Large investors are guarded about strategies. Publicly traded companies such as Blackstone can’t talk about future plans because that violates shareholders’ rights. Many of the latest investors in the Phoenix market want to become publicly traded real-estate investment trusts to attract smaller investors looking to grab a stake in real estate.
Colony said it plans to keep most of its metro Phoenix homes as rentals for five to seven years. The company is planning to go public next year. “We started looking at investing in housing a year ago. There’s a real opportunity to renovate homes and lease them to people who need them,” said Justin Chang, principal of Colony Capital and acting CEO of Colony American Homes. “We like what we have bought in Phoenix and the value there.”

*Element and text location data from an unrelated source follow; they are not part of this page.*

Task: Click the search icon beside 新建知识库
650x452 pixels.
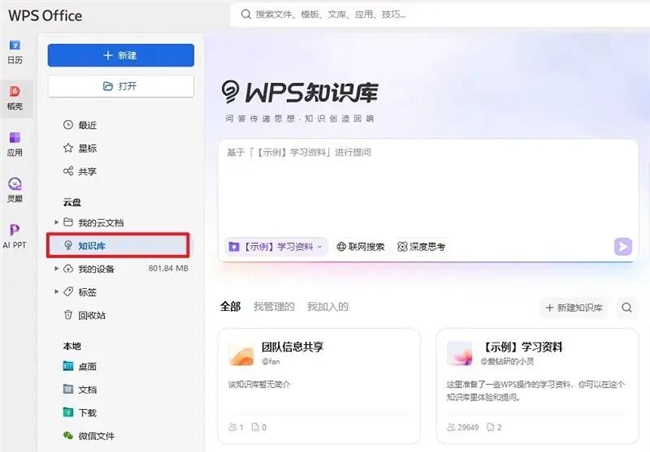Action: click(x=627, y=307)
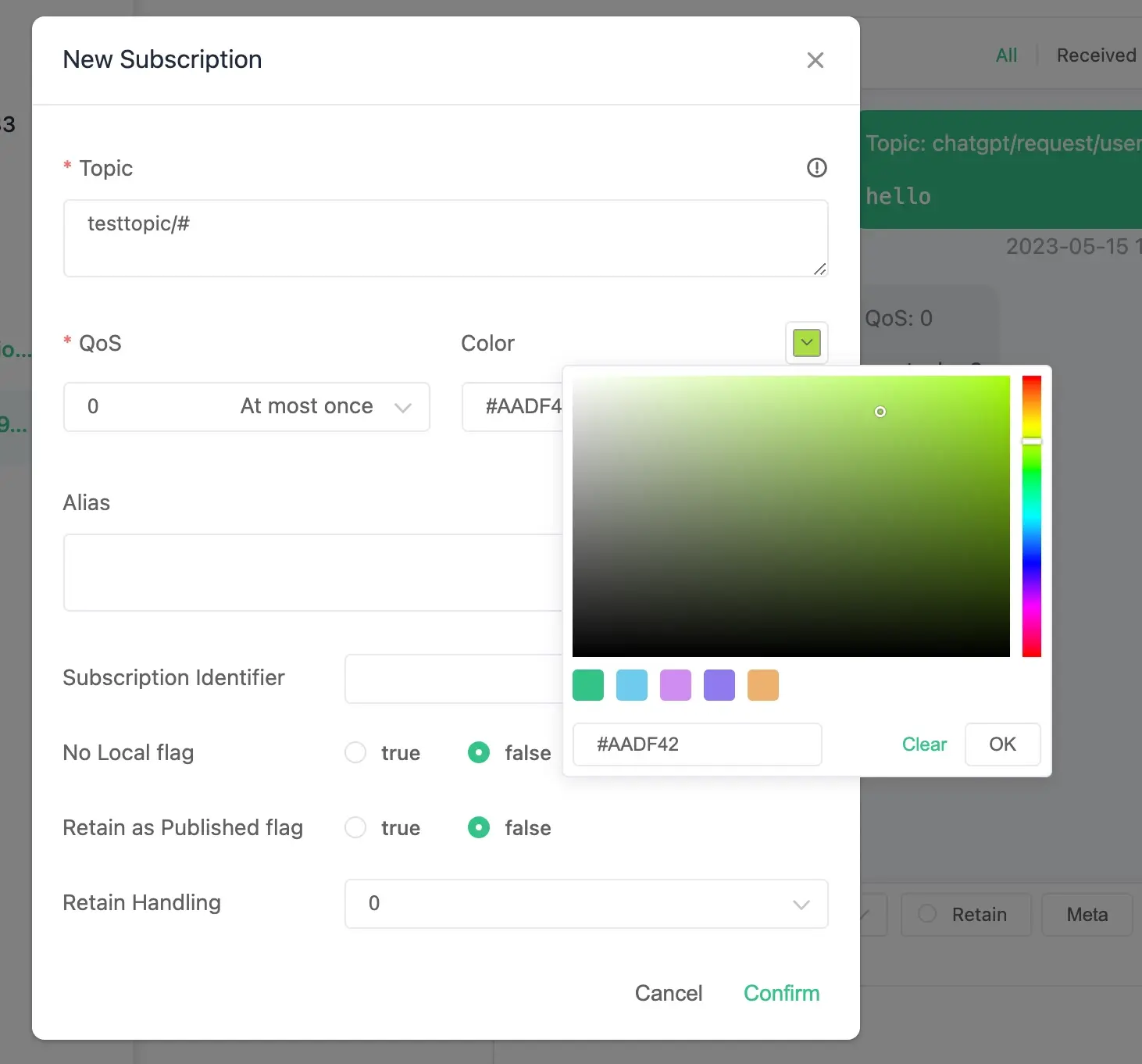Set No Local flag to true
1142x1064 pixels.
pos(355,752)
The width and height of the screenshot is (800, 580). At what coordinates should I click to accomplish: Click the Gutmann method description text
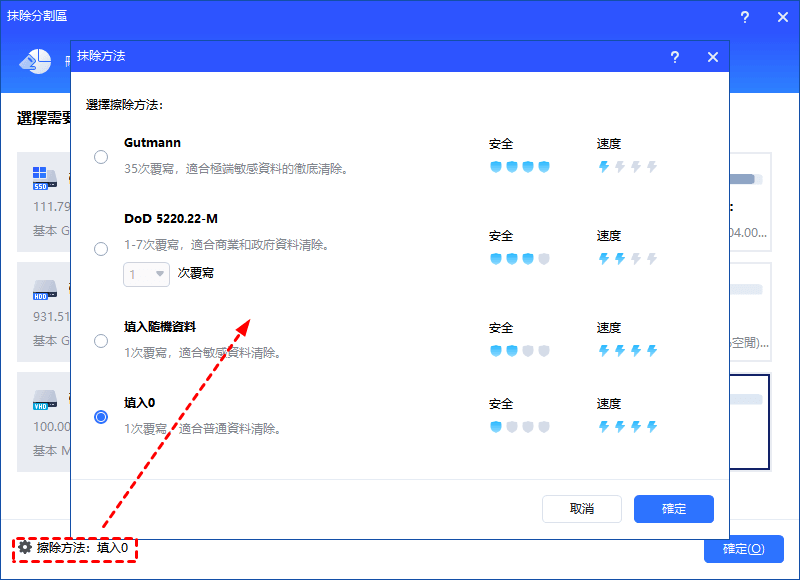(x=236, y=169)
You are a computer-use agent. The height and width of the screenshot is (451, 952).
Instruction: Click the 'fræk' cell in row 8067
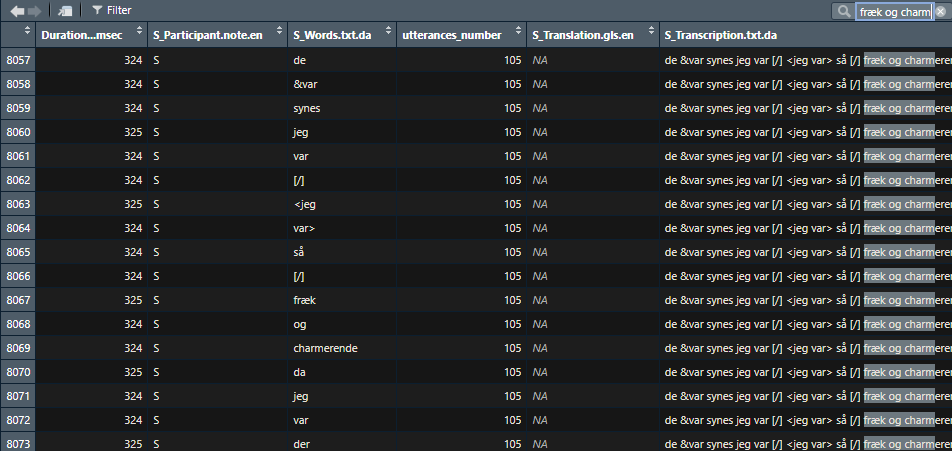click(x=304, y=300)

American Residential also has a long-term buy and hold strategy. “We are not in business to flip real estate. American Residential hasn’t sold one of the 1,000 houses it has purchased in Phoenix since 2008,” said Steve Schmitz, CEO and founder of the firm. “We are in the business of providing nice, clean housing to families.”
Mike Orr, who analyzes real-estate information for ASU’s W.P. Carey School of Business, is another market analyst with concerns about the investor influx. “We don’t know their plans. They don’t want their competitors to know their plans. But they clearly have a lot of money to spend.”
The rental market
In Avondale ZIP code 85323, Liz Moad, who said she has owned her home there for three years, pointed across the street and said, “This house has had four families move in and out in the last two years.”
Empty houses that had been foreclosed on and auctioned are now rentals, said Chris Sammons, who said he has owned his home there for five years.
“Definitely you don’t want to see them just sitting there empty,” Sammons said.
“Probably within the last month there’s been half a dozen different houses where the ‘for rent’ signs have come up.”
“I think eventually when the economy picks up more, you are going to have more people that will take the next step to actually owning their own home,” he said.
Renter demand so far has kept up with the number of investor-home purchases in metro Phoenix, mostly because there are now more potential tenants. In addition to the typical renter who can’t afford to purchase a home, and newcomers moving to Arizona from out of state, former homeowners who lost houses to foreclosure must rent to rebuild their credit. Then there are the prospective homebuyers who are getting outbid by investors. Finally, there is a new group of people who can afford to buy but choose to rent.
A record 3,500 leases a month for rental homes in the Valley were signed in June, July and August, according to the Arizona Regional Multiple Listing Service. Houses in the best locations often draw competing offers.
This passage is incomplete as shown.